▶ **What is expected**
Print the records below once again, exactly as they were given.

========================================

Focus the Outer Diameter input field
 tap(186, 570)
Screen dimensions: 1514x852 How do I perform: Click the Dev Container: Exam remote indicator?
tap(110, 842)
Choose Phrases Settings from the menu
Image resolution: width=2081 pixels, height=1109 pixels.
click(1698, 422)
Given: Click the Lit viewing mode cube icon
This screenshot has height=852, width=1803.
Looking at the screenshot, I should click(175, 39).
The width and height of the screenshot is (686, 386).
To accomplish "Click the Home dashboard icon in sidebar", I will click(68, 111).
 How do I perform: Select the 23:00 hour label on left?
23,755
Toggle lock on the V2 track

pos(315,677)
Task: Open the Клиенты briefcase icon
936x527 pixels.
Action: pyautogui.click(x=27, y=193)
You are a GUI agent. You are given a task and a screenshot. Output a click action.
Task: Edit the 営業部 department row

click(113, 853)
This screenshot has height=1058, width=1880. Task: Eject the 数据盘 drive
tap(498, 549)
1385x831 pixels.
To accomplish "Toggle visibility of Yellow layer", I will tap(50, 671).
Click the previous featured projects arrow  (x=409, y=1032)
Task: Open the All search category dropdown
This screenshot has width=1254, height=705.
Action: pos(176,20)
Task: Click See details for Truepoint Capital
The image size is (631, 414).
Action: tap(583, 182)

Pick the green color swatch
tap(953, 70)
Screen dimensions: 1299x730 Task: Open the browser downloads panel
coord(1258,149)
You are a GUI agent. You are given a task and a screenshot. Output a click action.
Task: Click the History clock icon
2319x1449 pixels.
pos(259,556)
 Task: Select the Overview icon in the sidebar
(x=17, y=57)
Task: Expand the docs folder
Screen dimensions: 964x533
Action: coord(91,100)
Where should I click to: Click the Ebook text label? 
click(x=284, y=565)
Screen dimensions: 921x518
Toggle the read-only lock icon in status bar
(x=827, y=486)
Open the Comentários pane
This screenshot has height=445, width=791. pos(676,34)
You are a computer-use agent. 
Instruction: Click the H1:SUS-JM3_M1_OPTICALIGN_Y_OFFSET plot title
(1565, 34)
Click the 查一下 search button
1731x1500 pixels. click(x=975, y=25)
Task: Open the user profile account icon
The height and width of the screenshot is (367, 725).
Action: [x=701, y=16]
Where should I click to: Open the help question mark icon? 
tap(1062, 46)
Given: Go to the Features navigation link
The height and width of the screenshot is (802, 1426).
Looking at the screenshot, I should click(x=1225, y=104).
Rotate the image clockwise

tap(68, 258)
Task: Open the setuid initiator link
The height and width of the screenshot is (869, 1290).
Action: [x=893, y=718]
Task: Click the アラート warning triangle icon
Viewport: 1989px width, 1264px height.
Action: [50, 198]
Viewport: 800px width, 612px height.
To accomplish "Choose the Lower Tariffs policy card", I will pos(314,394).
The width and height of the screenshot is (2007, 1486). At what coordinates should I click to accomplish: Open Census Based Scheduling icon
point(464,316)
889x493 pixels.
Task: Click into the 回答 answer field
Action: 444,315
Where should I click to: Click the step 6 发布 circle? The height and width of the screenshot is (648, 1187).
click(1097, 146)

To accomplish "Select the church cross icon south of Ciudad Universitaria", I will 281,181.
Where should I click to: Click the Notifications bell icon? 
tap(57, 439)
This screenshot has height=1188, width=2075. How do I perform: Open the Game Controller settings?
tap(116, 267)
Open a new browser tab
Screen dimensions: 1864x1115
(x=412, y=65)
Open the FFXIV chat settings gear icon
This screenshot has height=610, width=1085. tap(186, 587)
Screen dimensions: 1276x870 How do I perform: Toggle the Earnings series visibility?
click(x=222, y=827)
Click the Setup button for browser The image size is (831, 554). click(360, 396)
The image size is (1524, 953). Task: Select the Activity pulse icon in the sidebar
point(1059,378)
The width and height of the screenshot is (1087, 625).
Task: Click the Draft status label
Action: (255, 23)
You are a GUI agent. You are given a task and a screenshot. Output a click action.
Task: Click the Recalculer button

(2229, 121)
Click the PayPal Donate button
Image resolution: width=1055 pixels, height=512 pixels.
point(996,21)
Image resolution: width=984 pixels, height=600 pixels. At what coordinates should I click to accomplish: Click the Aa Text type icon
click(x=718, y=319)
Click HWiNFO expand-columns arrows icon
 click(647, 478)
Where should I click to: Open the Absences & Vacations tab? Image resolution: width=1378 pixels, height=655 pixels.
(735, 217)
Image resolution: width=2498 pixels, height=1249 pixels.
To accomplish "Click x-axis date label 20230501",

========================================

▶ **Response**
Focus the Outer Diameter input field
 tap(186, 570)
Screen dimensions: 1514x852 How do I perform: Click the Dev Container: Exam remote indicator?
tap(110, 842)
Choose Phrases Settings from the menu
Image resolution: width=2081 pixels, height=1109 pixels.
click(1698, 422)
Given: Click the Lit viewing mode cube icon
This screenshot has height=852, width=1803.
Looking at the screenshot, I should click(175, 39).
The width and height of the screenshot is (686, 386).
To accomplish "Click the Home dashboard icon in sidebar", I will click(68, 111).
 How do I perform: Select the 23:00 hour label on left?
23,755
Toggle lock on the V2 track

pos(315,677)
Task: Open the Клиенты briefcase icon
936x527 pixels.
Action: pyautogui.click(x=27, y=193)
You are a GUI agent. You are given a task and a screenshot. Output a click action.
Task: Edit the 営業部 department row

click(113, 853)
This screenshot has height=1058, width=1880. Task: Eject the 数据盘 drive
tap(498, 549)
1385x831 pixels.
To accomplish "Toggle visibility of Yellow layer", I will tap(50, 671).
Click the previous featured projects arrow  (x=409, y=1032)
Task: Open the All search category dropdown
This screenshot has width=1254, height=705.
Action: pos(176,20)
Task: Click See details for Truepoint Capital
The image size is (631, 414).
Action: tap(583, 182)

Pick the green color swatch
tap(953, 70)
Screen dimensions: 1299x730 Task: Open the browser downloads panel
coord(1258,149)
You are a GUI agent. You are given a task and a screenshot. Output a click action.
Task: Click the History clock icon
2319x1449 pixels.
pos(259,556)
 Task: Select the Overview icon in the sidebar
(x=17, y=57)
Task: Expand the docs folder
Screen dimensions: 964x533
Action: coord(91,100)
Where should I click to: Click the Ebook text label? 
click(x=284, y=565)
Screen dimensions: 921x518
Toggle the read-only lock icon in status bar
(x=827, y=486)
Open the Comentários pane
This screenshot has height=445, width=791. pos(676,34)
You are a computer-use agent. 
Instruction: Click the H1:SUS-JM3_M1_OPTICALIGN_Y_OFFSET plot title
(1565, 34)
Click the 查一下 search button
1731x1500 pixels. click(x=975, y=25)
Task: Open the user profile account icon
The height and width of the screenshot is (367, 725).
Action: [x=701, y=16]
Where should I click to: Open the help question mark icon? 
tap(1062, 46)
Given: Go to the Features navigation link
The height and width of the screenshot is (802, 1426).
Looking at the screenshot, I should click(x=1225, y=104).
Rotate the image clockwise

tap(68, 258)
Task: Open the setuid initiator link
The height and width of the screenshot is (869, 1290).
Action: [x=893, y=718]
Task: Click the アラート warning triangle icon
Viewport: 1989px width, 1264px height.
Action: [50, 198]
Viewport: 800px width, 612px height.
To accomplish "Choose the Lower Tariffs policy card", I will pos(314,394).
The width and height of the screenshot is (2007, 1486). At what coordinates should I click to accomplish: Open Census Based Scheduling icon
point(464,316)
889x493 pixels.
Task: Click into the 回答 answer field
Action: 444,315
Where should I click to: Click the step 6 发布 circle? The height and width of the screenshot is (648, 1187).
click(1097, 146)

To accomplish "Select the church cross icon south of Ciudad Universitaria", I will 281,181.
Where should I click to: Click the Notifications bell icon? 
tap(57, 439)
This screenshot has height=1188, width=2075. How do I perform: Open the Game Controller settings?
tap(116, 267)
Open a new browser tab
Screen dimensions: 1864x1115
(x=412, y=65)
Open the FFXIV chat settings gear icon
This screenshot has height=610, width=1085. tap(186, 587)
Screen dimensions: 1276x870 How do I perform: Toggle the Earnings series visibility?
click(x=222, y=827)
Click the Setup button for browser The image size is (831, 554). click(360, 396)
The image size is (1524, 953). Task: Select the Activity pulse icon in the sidebar
point(1059,378)
The width and height of the screenshot is (1087, 625).
Task: Click the Draft status label
Action: (255, 23)
You are a GUI agent. You are given a task and a screenshot. Output a click action.
Task: Click the Recalculer button

(2229, 121)
Click the PayPal Donate button
Image resolution: width=1055 pixels, height=512 pixels.
point(996,21)
Image resolution: width=984 pixels, height=600 pixels. At what coordinates should I click to accomplish: Click the Aa Text type icon
click(x=718, y=319)
Click HWiNFO expand-columns arrows icon
 click(647, 478)
Where should I click to: Open the Absences & Vacations tab? Image resolution: width=1378 pixels, height=655 pixels.
(735, 217)
Image resolution: width=2498 pixels, height=1249 pixels.
To accomplish "Click x-axis date label 20230501",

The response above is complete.